Problem requirements
Starting at the line that contains "Open the Windows Security shield tray icon", write out every line to the end of the records below exactly, and leave out the pictures.

━━━━━ Task material

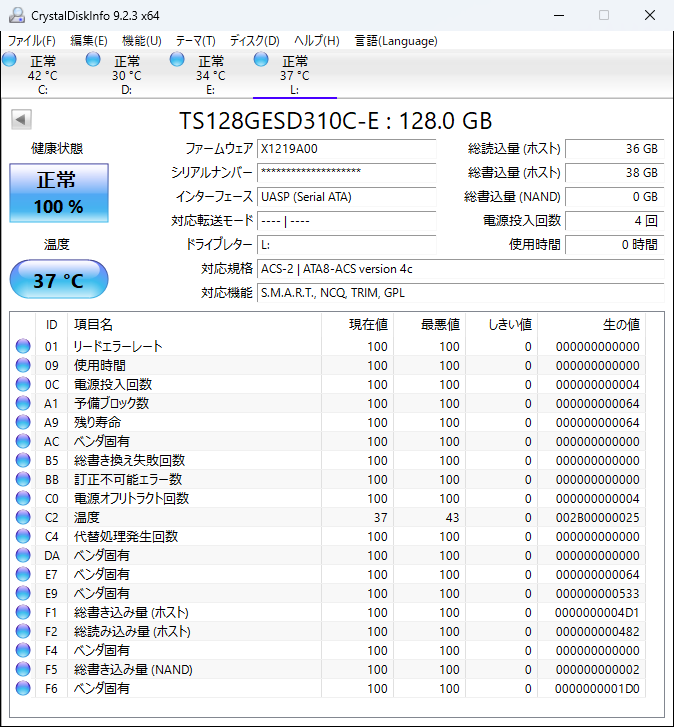
Task: Click the previous disk arrow button
Action: click(20, 120)
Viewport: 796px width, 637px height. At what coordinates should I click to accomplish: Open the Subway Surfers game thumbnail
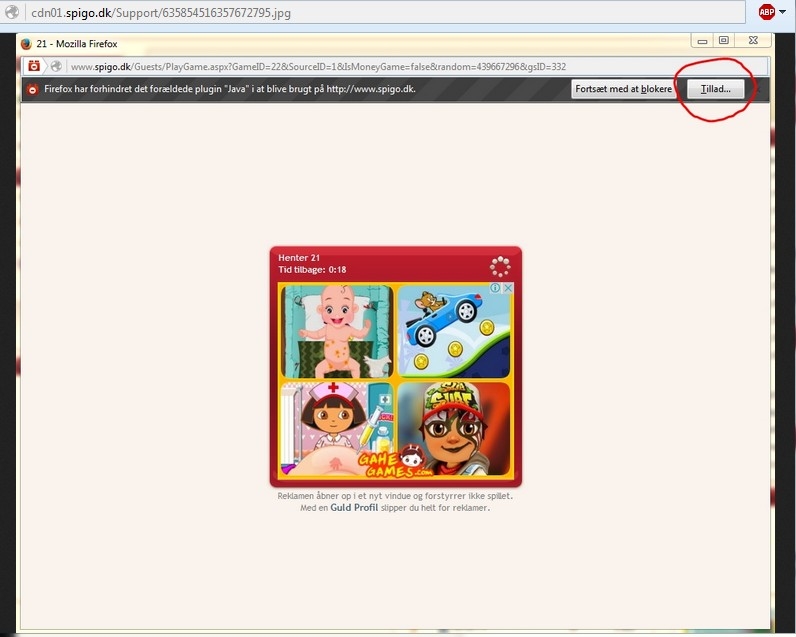[x=454, y=428]
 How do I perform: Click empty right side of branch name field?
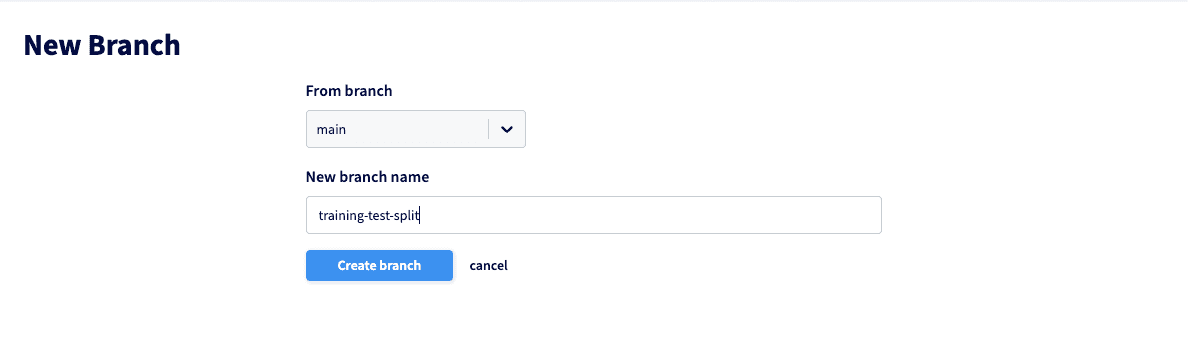point(652,215)
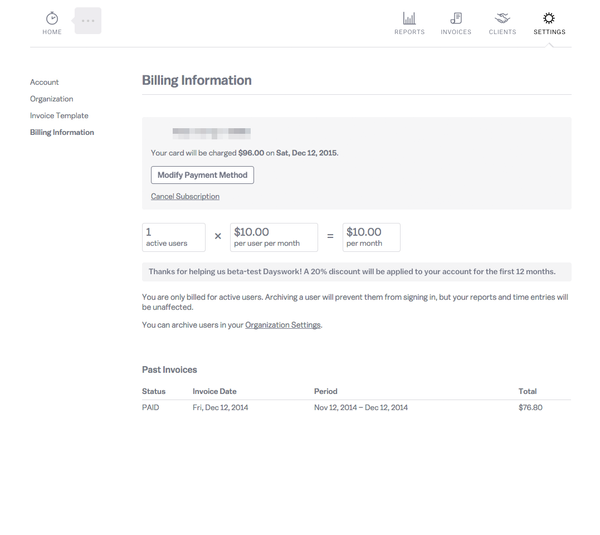Click the ellipsis button beside Home
The height and width of the screenshot is (535, 600).
pyautogui.click(x=88, y=21)
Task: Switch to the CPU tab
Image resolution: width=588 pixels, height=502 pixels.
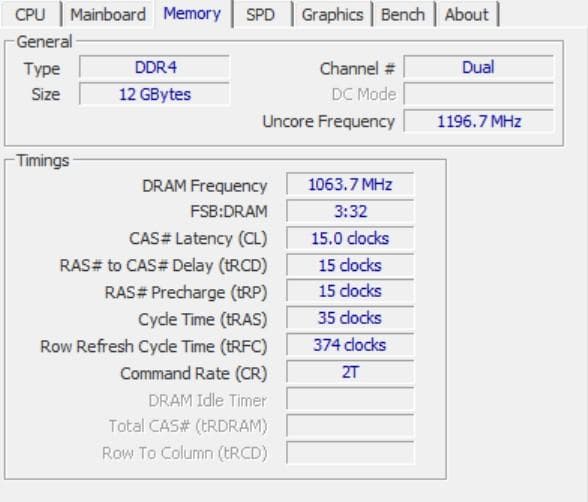Action: pos(31,15)
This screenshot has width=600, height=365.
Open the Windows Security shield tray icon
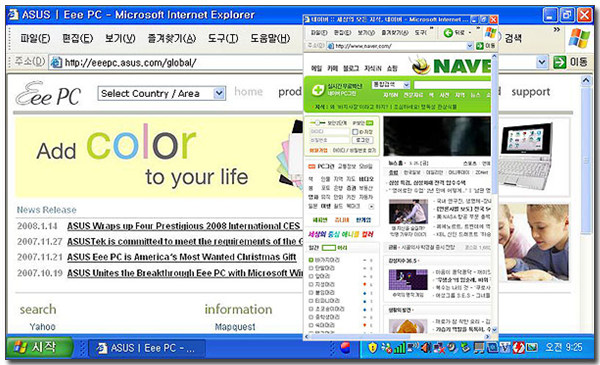click(372, 347)
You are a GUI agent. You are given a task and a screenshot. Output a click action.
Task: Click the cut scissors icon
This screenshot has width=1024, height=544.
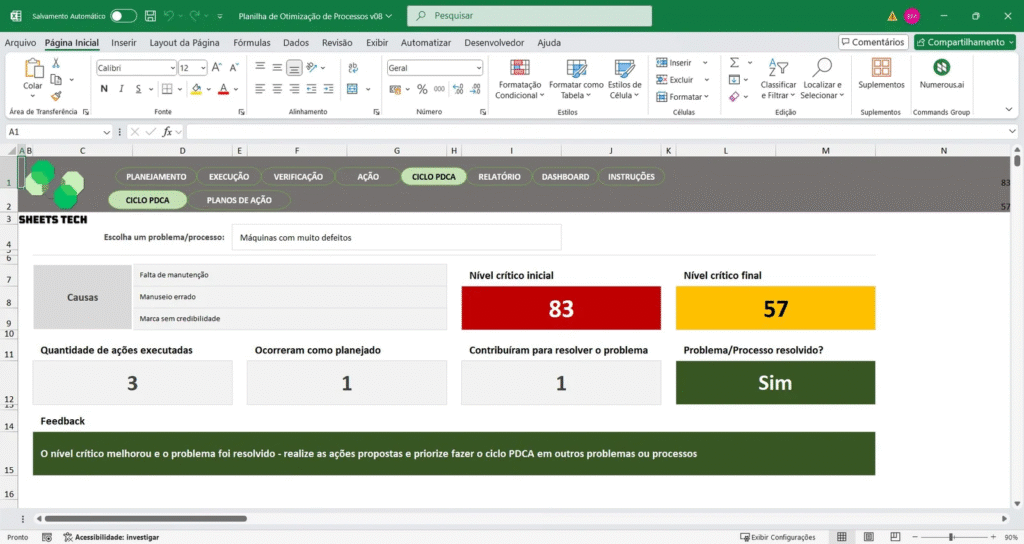57,63
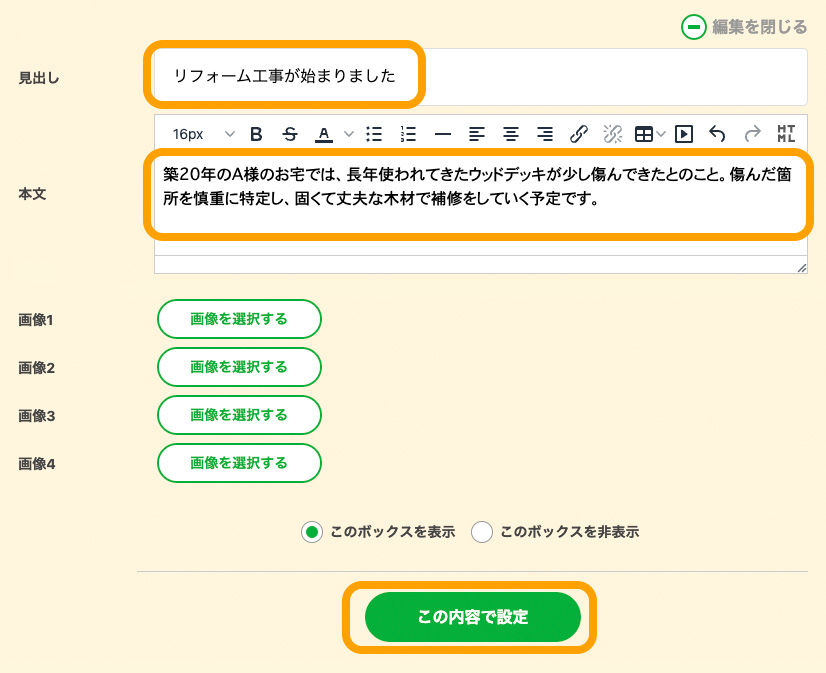Undo the last edit
The width and height of the screenshot is (826, 673).
click(x=717, y=134)
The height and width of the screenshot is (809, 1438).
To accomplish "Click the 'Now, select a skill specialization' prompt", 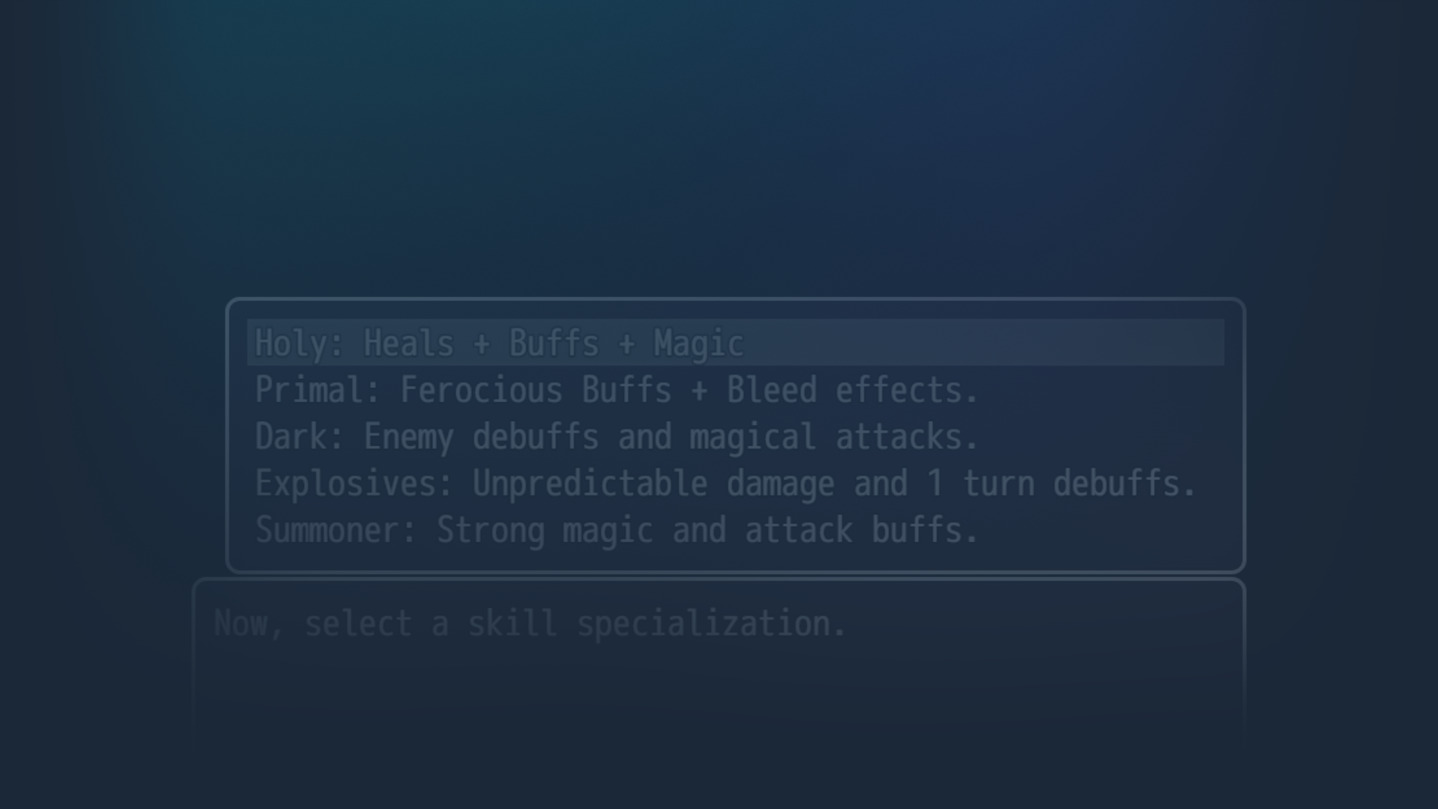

━━━━━━━━━━

Written response
Open the Windows Security shield tray icon
click(372, 347)
You are a GUI agent. You are given a task and a screenshot. Output a click action.
Task: Click the cut scissors icon
This screenshot has width=1024, height=544.
57,63
Undo the last edit
The width and height of the screenshot is (826, 673).
click(x=717, y=134)
The height and width of the screenshot is (809, 1438).
To accomplish "Click the 'Now, select a skill specialization' prompt", 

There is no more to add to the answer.